### What the task requires
Look through the listing below and give the number of lines in which "agent" occurs, nothing more.

### Excerpted records
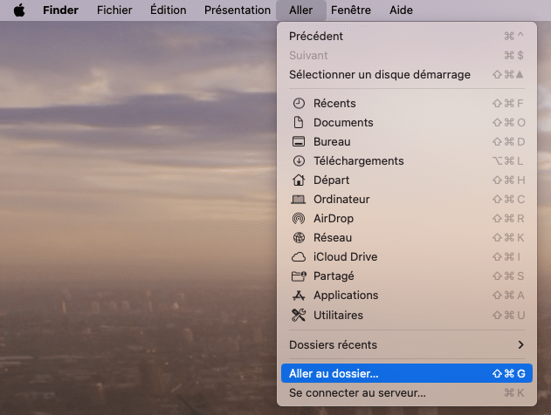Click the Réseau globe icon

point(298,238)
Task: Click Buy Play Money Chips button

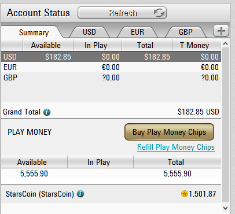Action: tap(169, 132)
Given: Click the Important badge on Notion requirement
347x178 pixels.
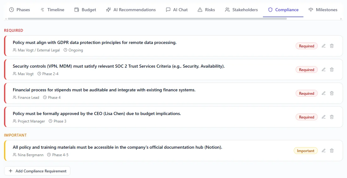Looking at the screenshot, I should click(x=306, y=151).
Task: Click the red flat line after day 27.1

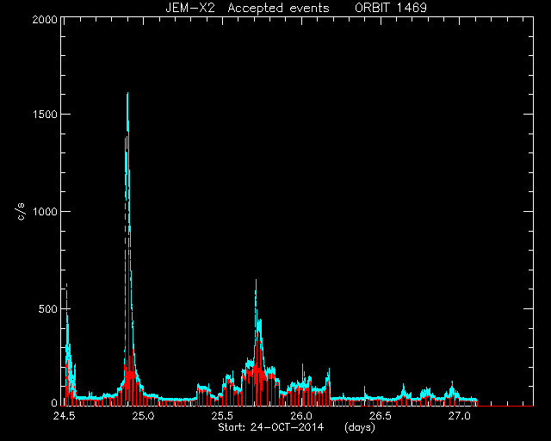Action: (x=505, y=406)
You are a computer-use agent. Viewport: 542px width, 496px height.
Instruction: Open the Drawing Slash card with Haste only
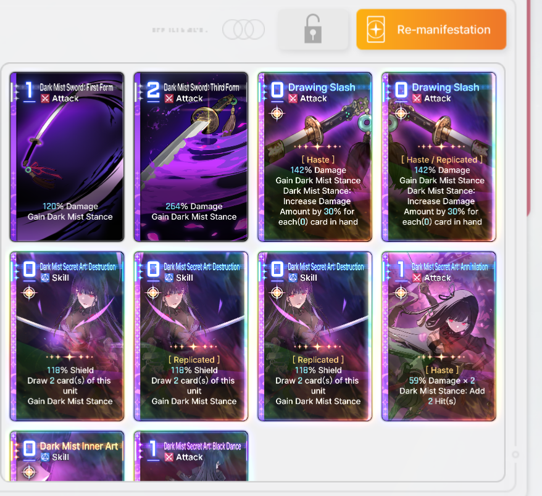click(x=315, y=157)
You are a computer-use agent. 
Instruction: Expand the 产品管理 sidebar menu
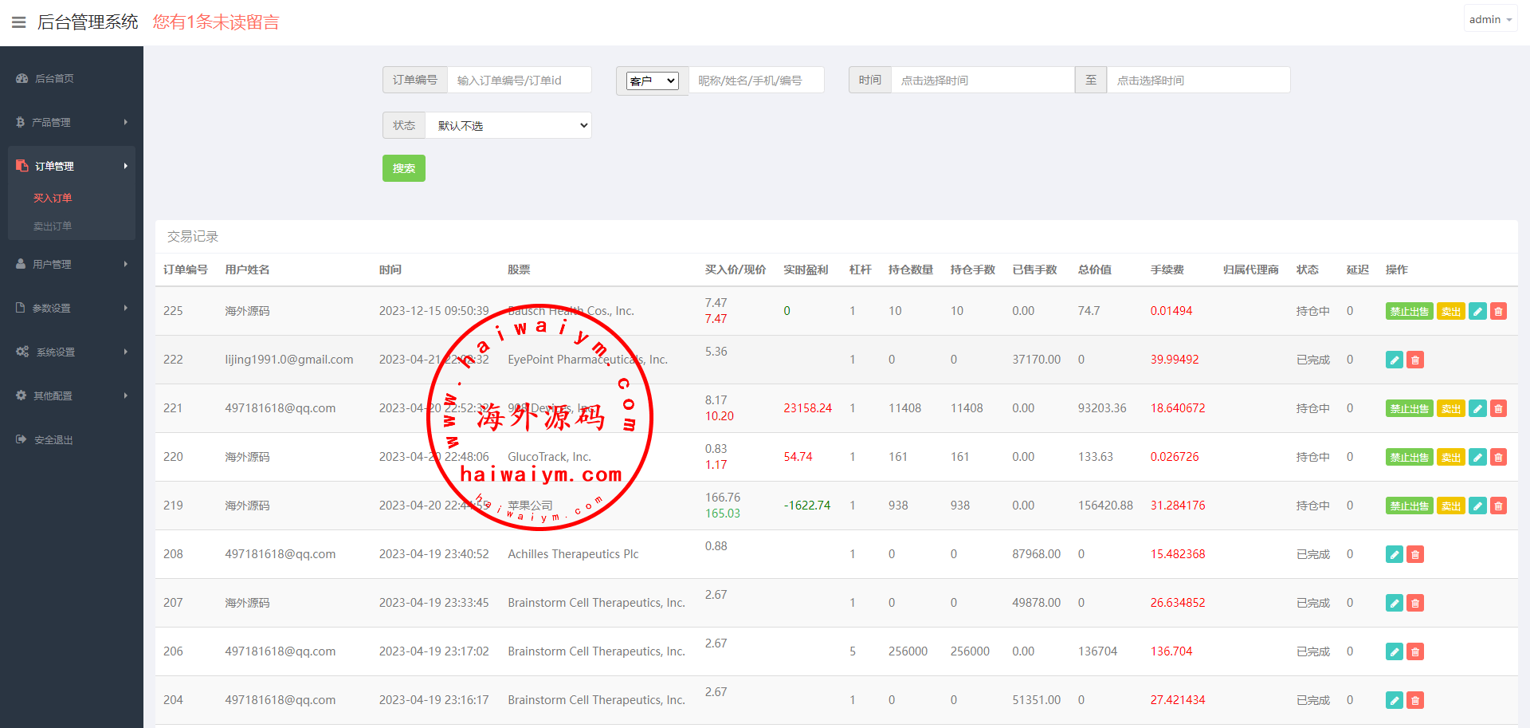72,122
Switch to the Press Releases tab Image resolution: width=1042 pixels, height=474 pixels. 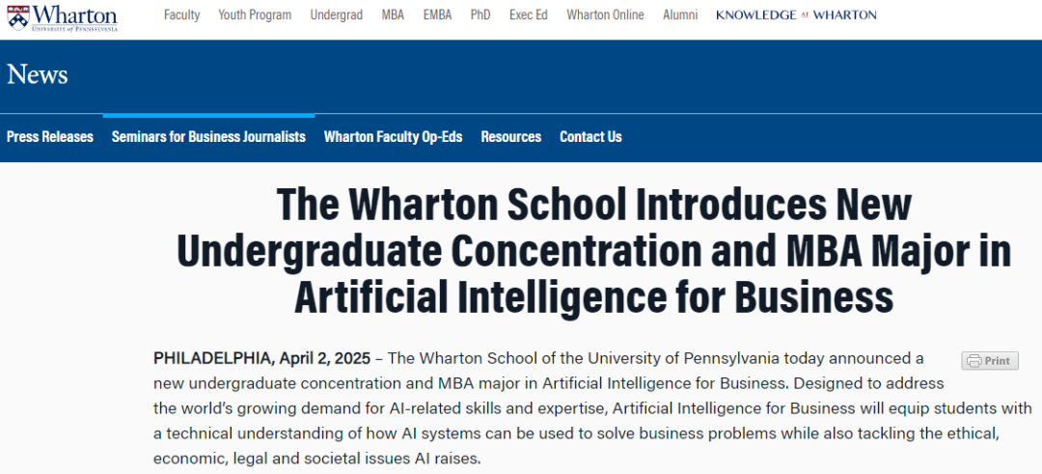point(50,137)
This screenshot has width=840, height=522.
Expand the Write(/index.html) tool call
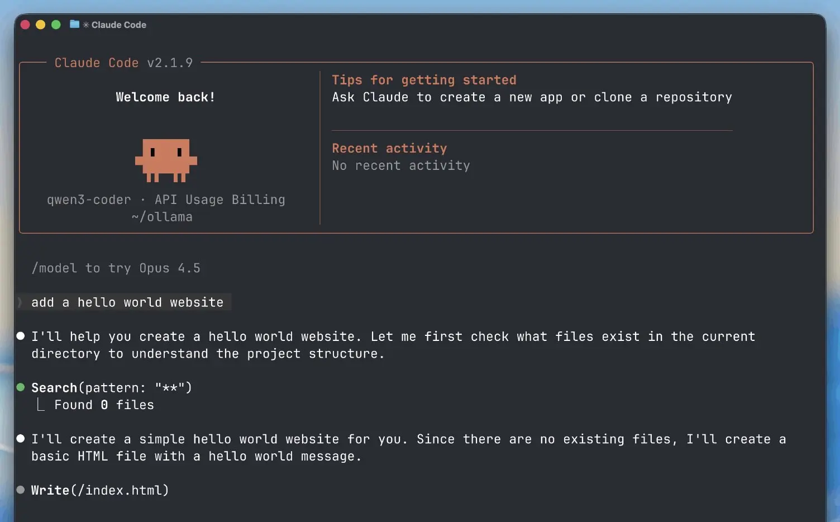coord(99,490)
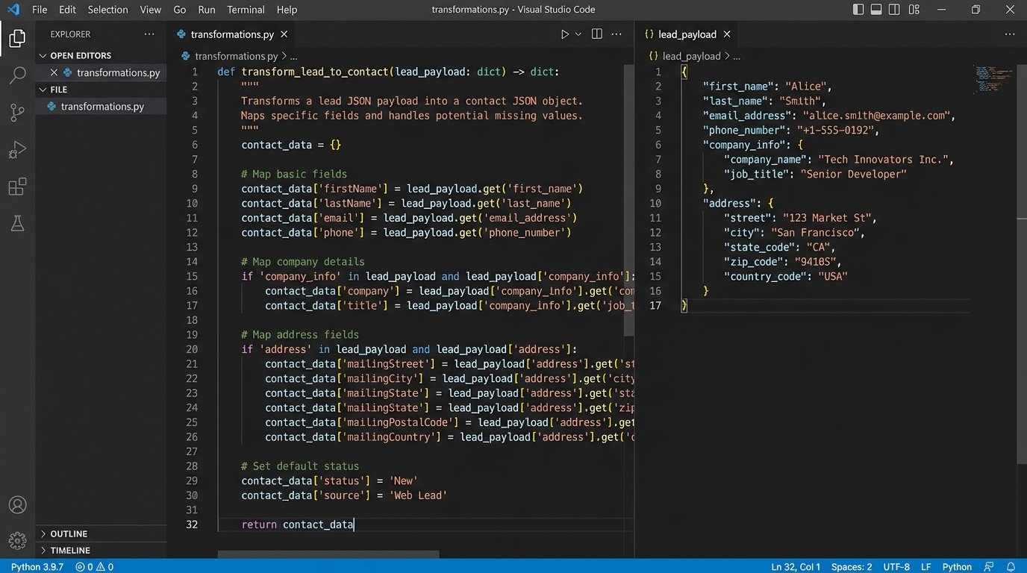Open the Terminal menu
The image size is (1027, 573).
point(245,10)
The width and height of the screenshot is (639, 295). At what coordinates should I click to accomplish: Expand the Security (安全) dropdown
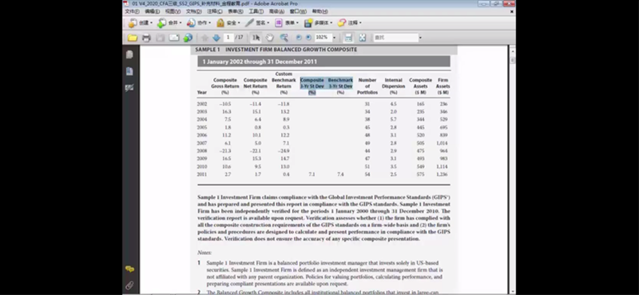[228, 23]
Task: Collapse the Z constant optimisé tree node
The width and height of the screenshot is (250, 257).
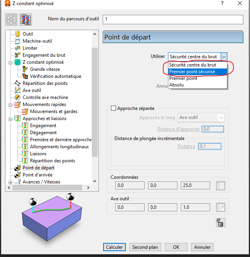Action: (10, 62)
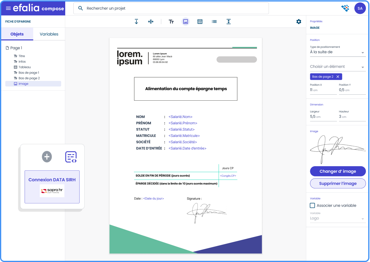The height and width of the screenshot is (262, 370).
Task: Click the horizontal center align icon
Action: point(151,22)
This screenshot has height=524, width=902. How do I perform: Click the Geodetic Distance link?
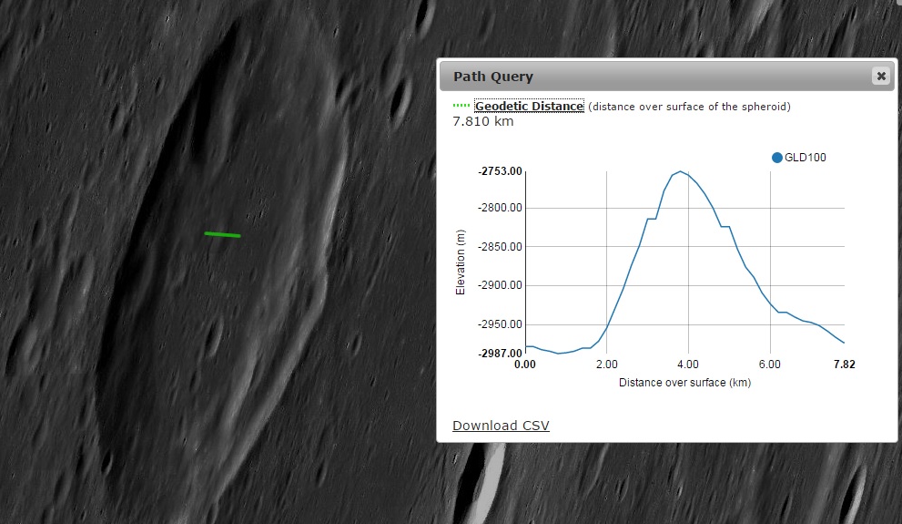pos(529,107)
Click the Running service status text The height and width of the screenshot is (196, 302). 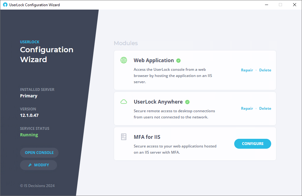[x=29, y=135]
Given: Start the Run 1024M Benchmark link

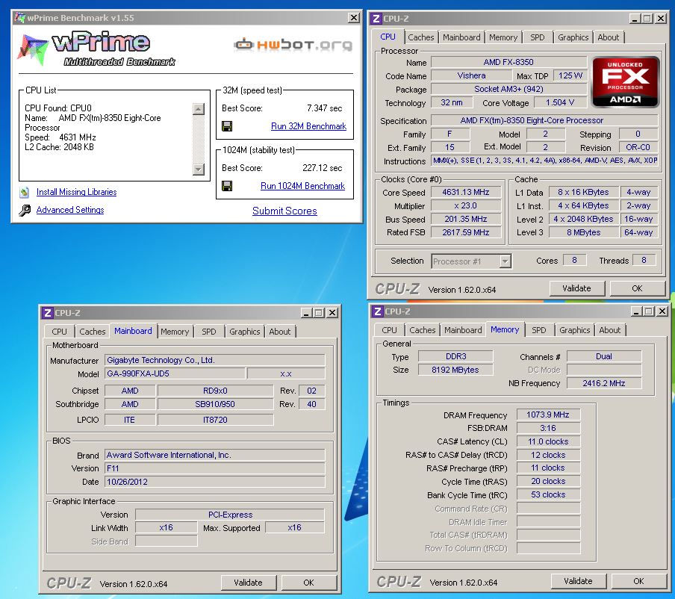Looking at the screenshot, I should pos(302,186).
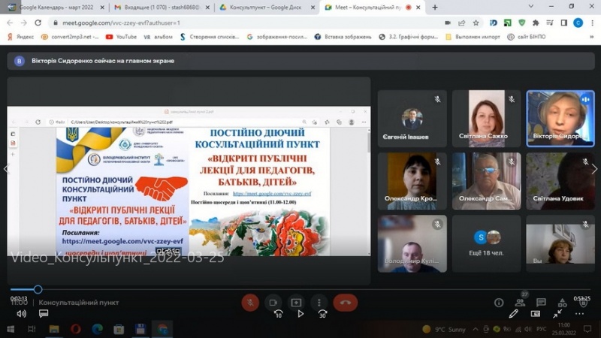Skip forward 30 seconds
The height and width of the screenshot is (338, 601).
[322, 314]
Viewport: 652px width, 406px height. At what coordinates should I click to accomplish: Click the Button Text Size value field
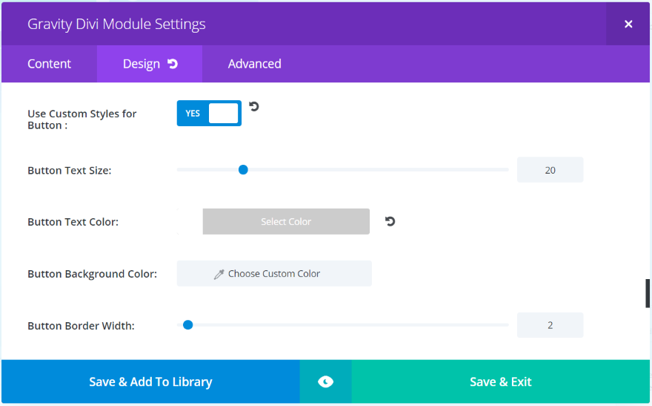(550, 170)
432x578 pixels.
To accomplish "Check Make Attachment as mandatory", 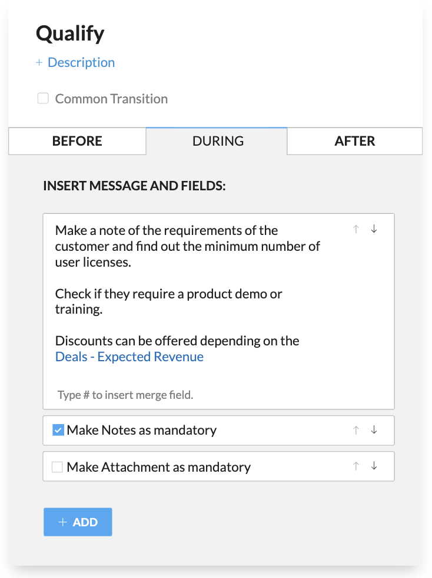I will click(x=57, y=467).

### Finished exercise
2